— Begin Quoted passage —

Eric Franklin McCoo, Jr. (born September 6, 1980) is a former American football running back in the National Football League (NFL) who played for one season for the Philadelphia Eagles.  He played college football for Penn State.

Early life
A native of Red Bank, New Jersey, McCoo earned High School All-American honors at Red Bank Regional High School.

College career
McCoo finished his college career ranked ninth on Penn State's all-time rushing list with 2,518 yards, leading the Nittany Lions in rushing three years.  As a freshman, he compiled 822 yards on 127 carries and posted the top single-game rushing total by a freshman in school history (206 yards vs. Michigan State).

McCoo majored in recreational management at Penn State.

Professional career
McCoo began his professional career as a rookie free agent with the Chicago Bears in 2002, but was then acquired by the Philadelphia Eagles as a free agent following the 2003 season.  Allocated by Philadelphia to NFL Europa, he led the league in rushing and won MVP of World Bowl XII with the Berlin Thunder, highlighted by a World Bowl record 67-yard touchdown run.  McCoo parlayed his successful NFL Europe experience into a spot on the Eagles practice squad on September 22, 2004, and was later promoted to the active roster on December 28, 2004, during the Eagles run to a NFC championship and appearance in Super Bowl XXXIX. He played in the final regular season game, rushing for 54 yards on nine carries with two receptions for 15 yards.

— End Quoted passage —

**The tasks**
**a)** In the football biography, how many rushing yards did McCoo gain in his top single-game performance as a freshman, and against which opponent?
**b)** Copy the lines of the records word for word, starting at the line that contains "1317x1261 pixels. At" and ending at the end of the records, with both ends included. Leave out the pictures.
The records have no connection to the football biography above.

— Begin Material supplied —

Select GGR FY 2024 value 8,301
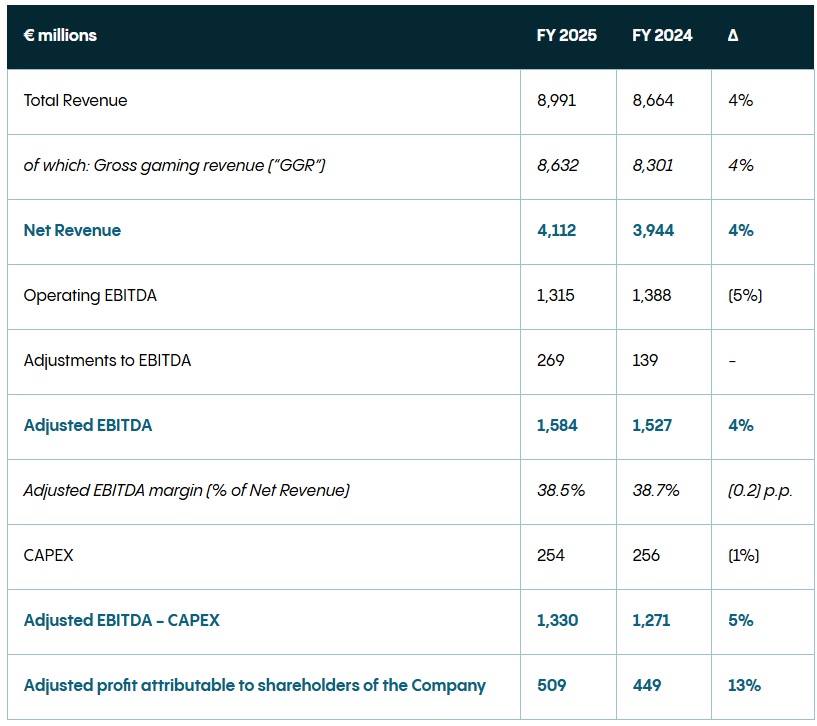Screen dimensions: 817x726 pyautogui.click(x=653, y=165)
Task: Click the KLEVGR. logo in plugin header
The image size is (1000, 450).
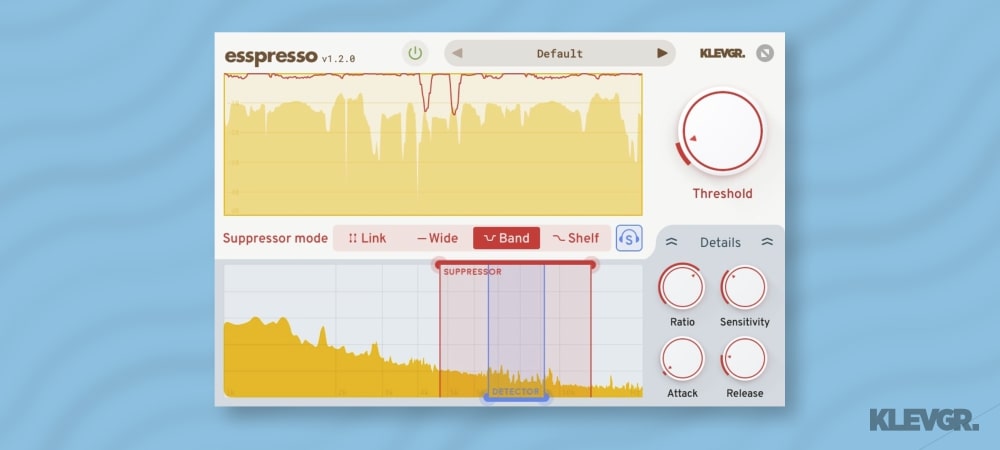Action: [722, 53]
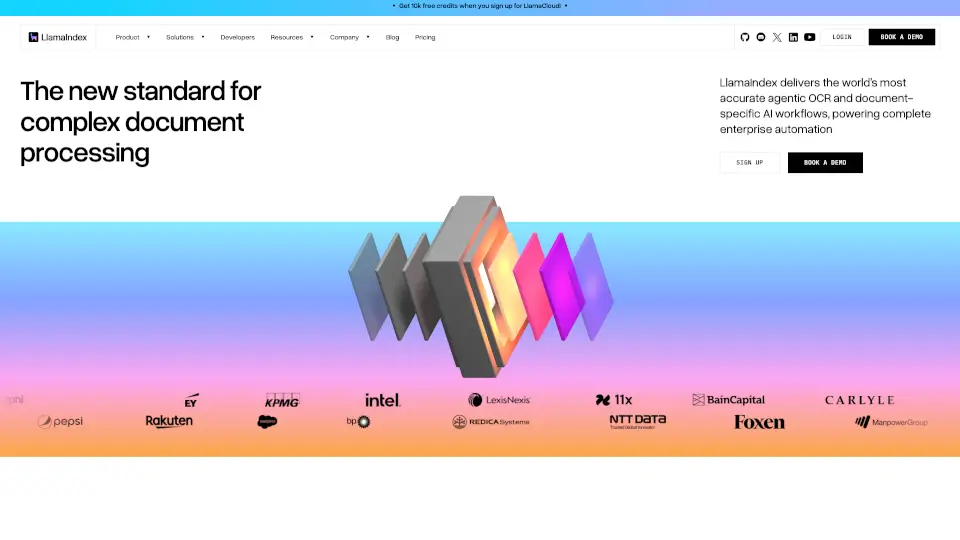Click the LlamaIndex logo in navbar
This screenshot has height=540, width=960.
58,37
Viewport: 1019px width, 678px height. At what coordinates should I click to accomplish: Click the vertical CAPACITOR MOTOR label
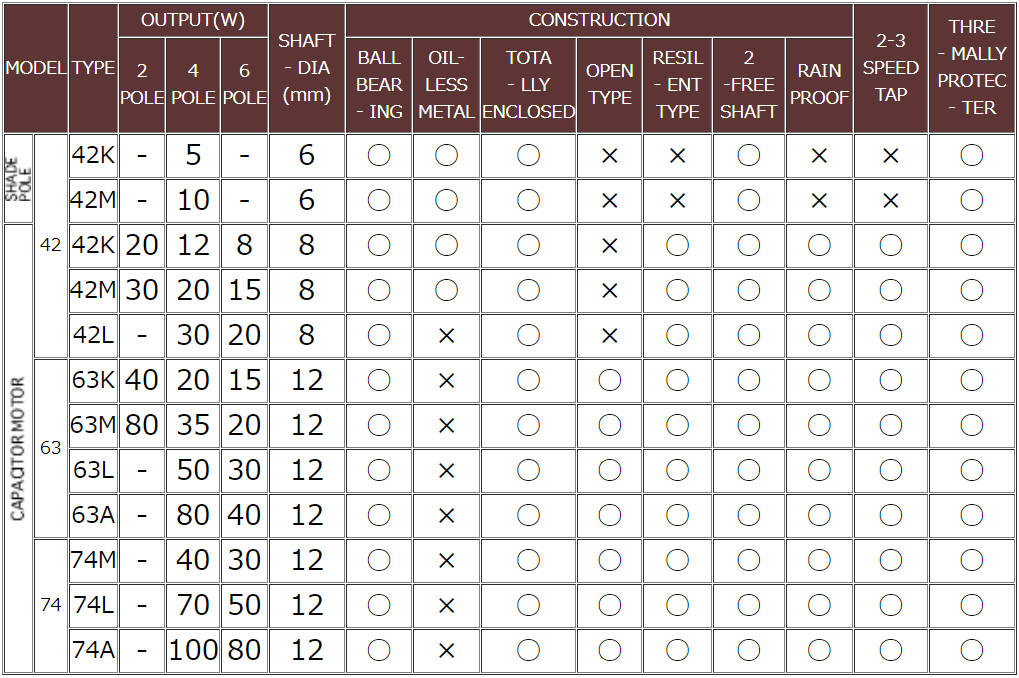click(x=19, y=448)
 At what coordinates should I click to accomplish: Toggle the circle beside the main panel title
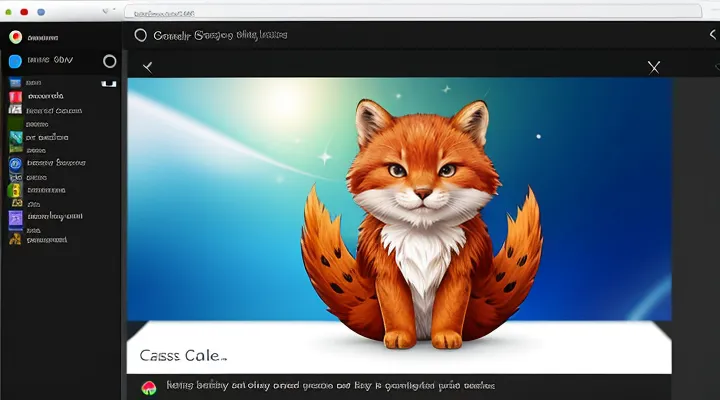point(140,35)
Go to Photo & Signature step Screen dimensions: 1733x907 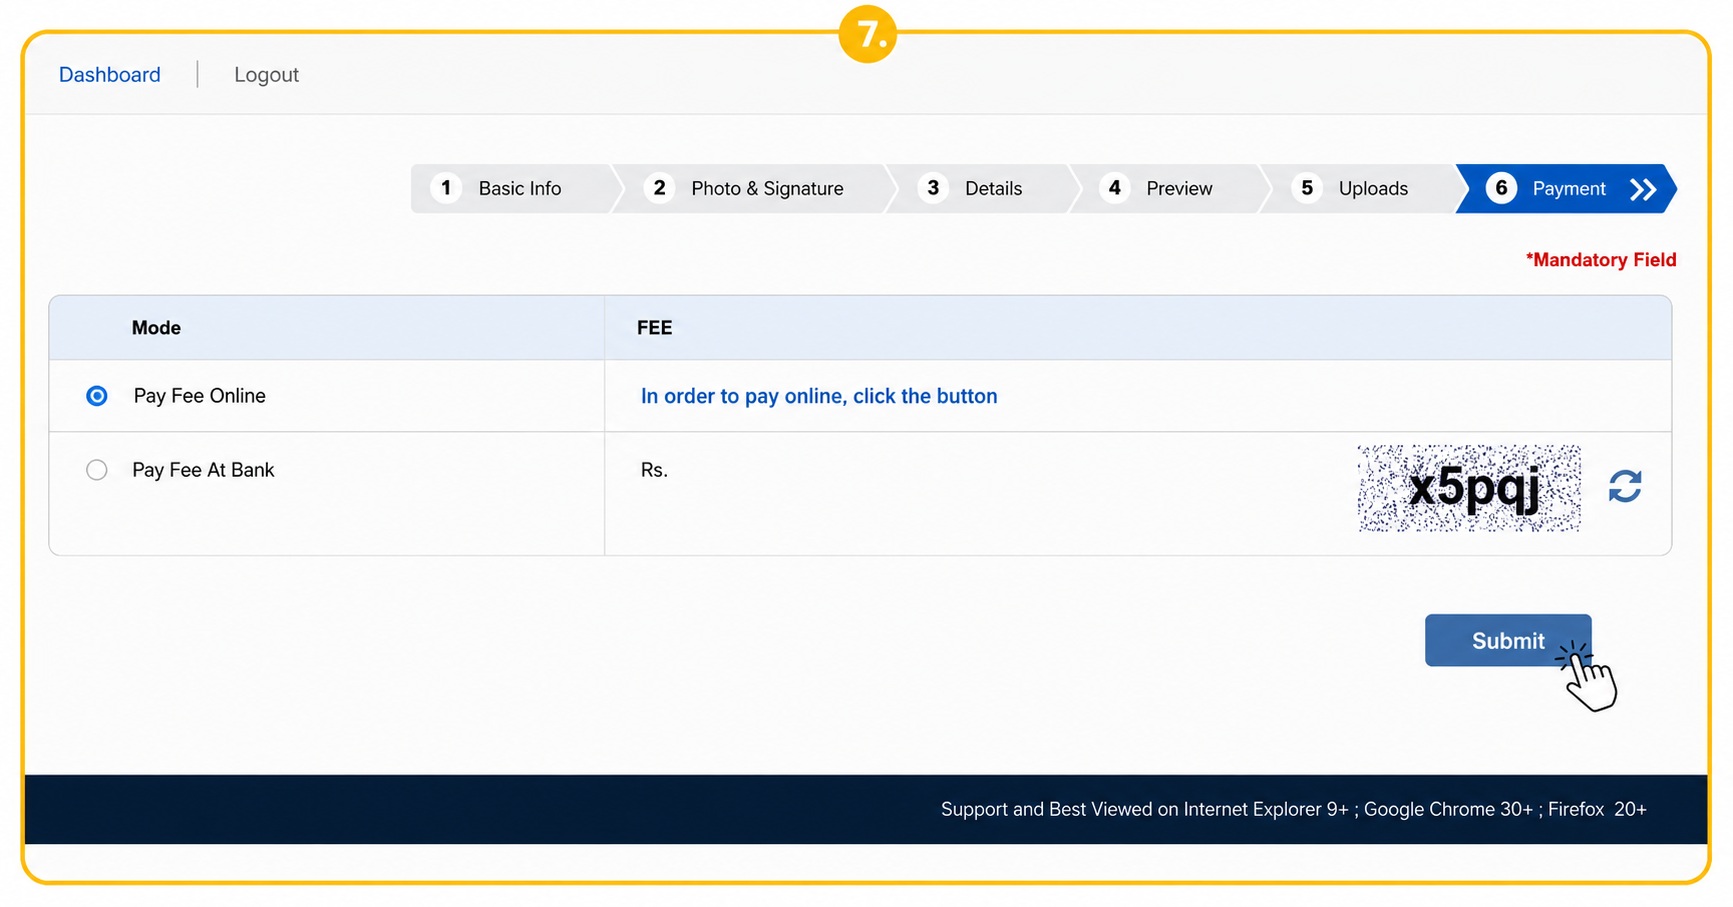(767, 188)
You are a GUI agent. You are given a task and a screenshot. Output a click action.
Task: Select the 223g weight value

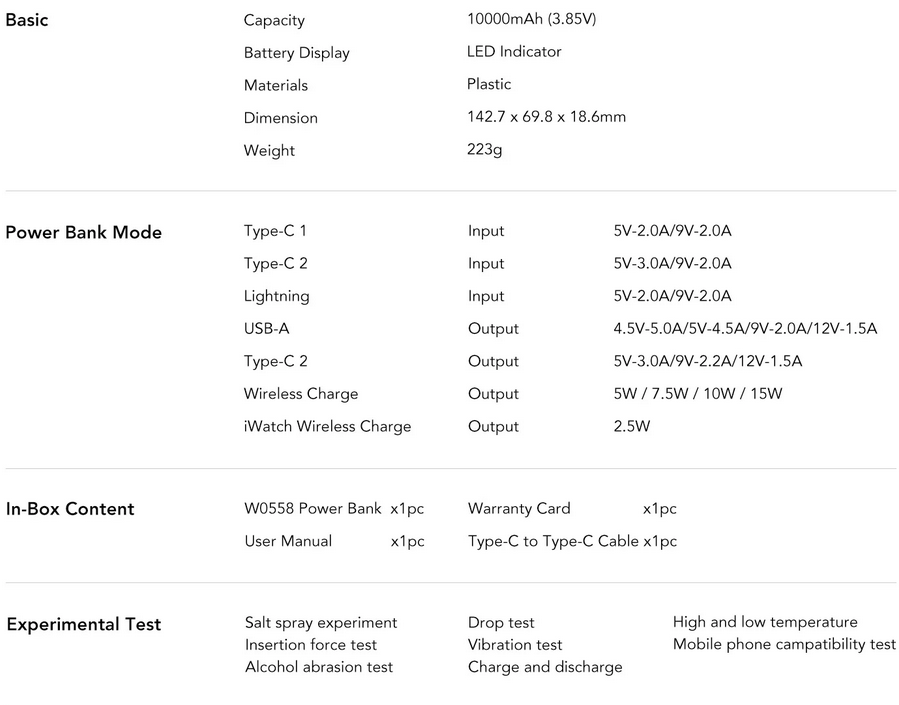click(x=484, y=150)
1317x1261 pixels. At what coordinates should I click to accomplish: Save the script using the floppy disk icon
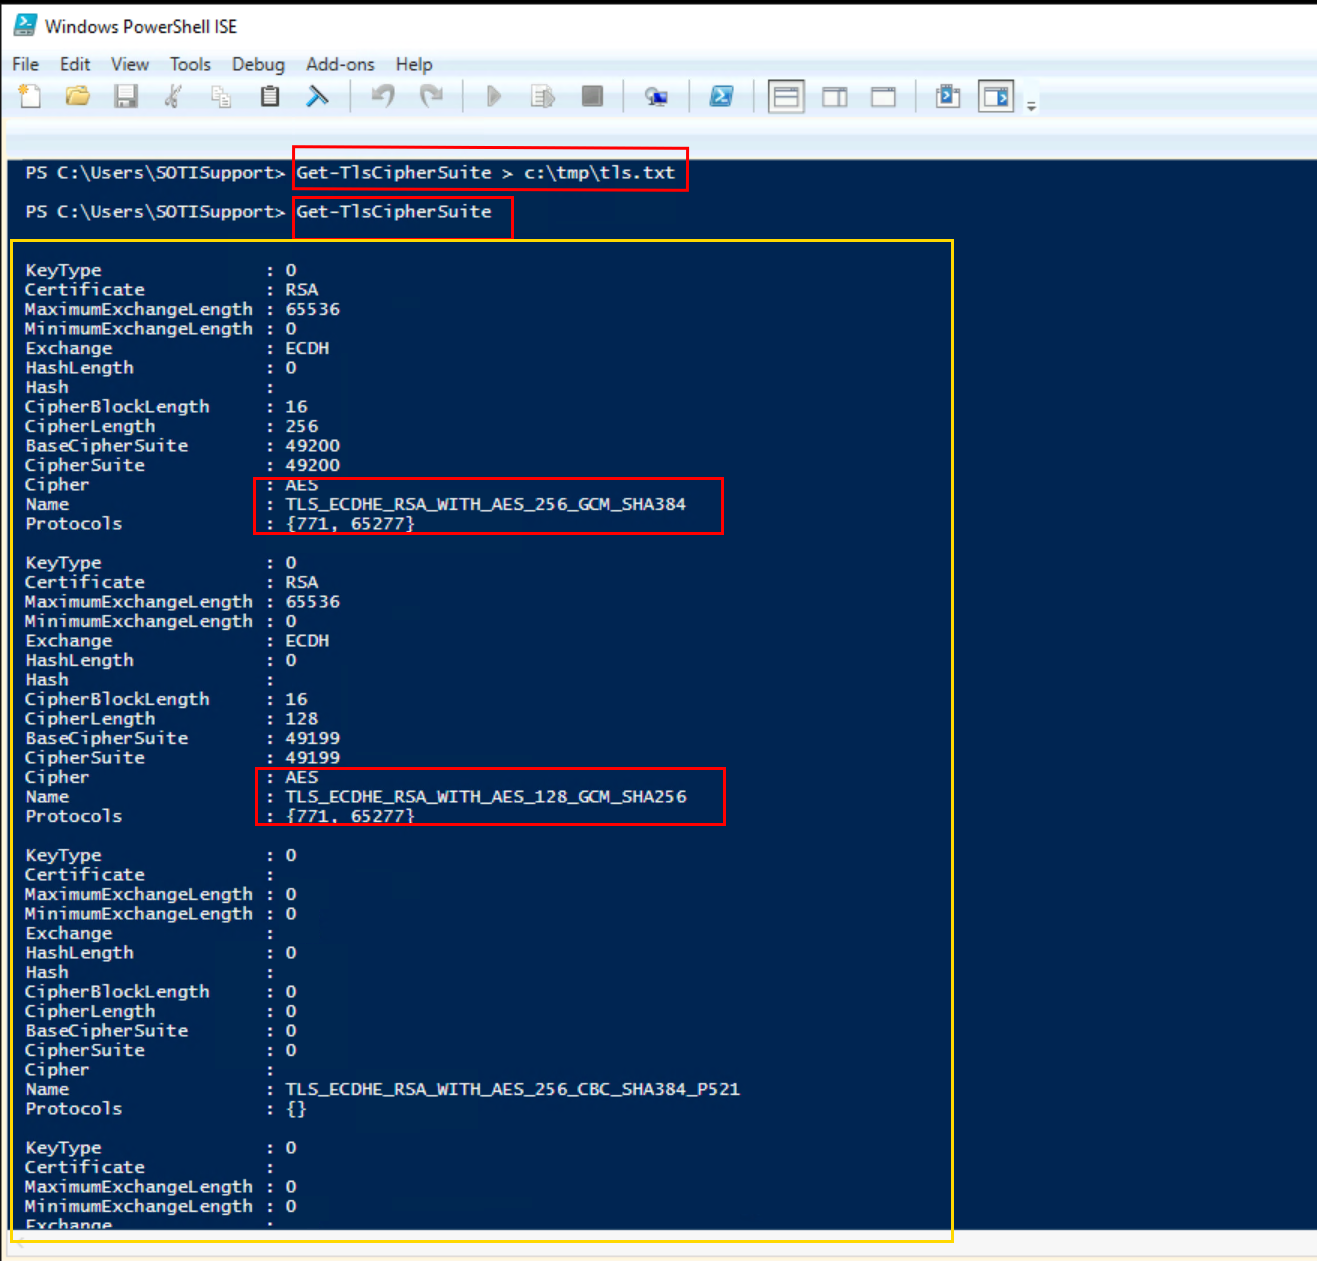pyautogui.click(x=126, y=96)
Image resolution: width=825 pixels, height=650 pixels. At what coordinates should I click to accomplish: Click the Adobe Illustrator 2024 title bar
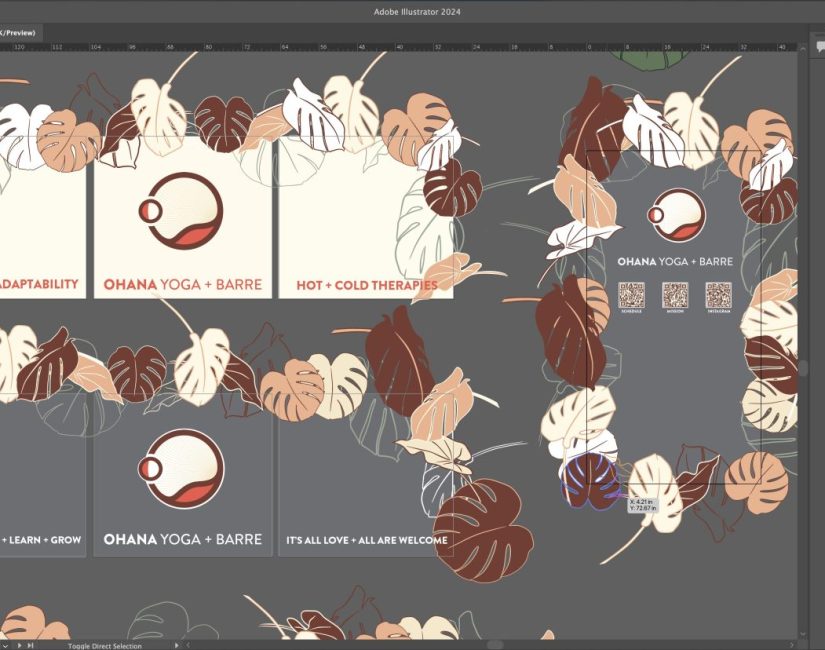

— End Material supplied —

**Responses by task**
**a)** He rushed for 206 yards against Michigan State.

**b)**
1317x1261 pixels. At what coordinates should I click to accomplish: Save the script using the floppy disk icon
pyautogui.click(x=126, y=96)
Image resolution: width=825 pixels, height=650 pixels. At what coordinates should I click to accomplish: Click the Adobe Illustrator 2024 title bar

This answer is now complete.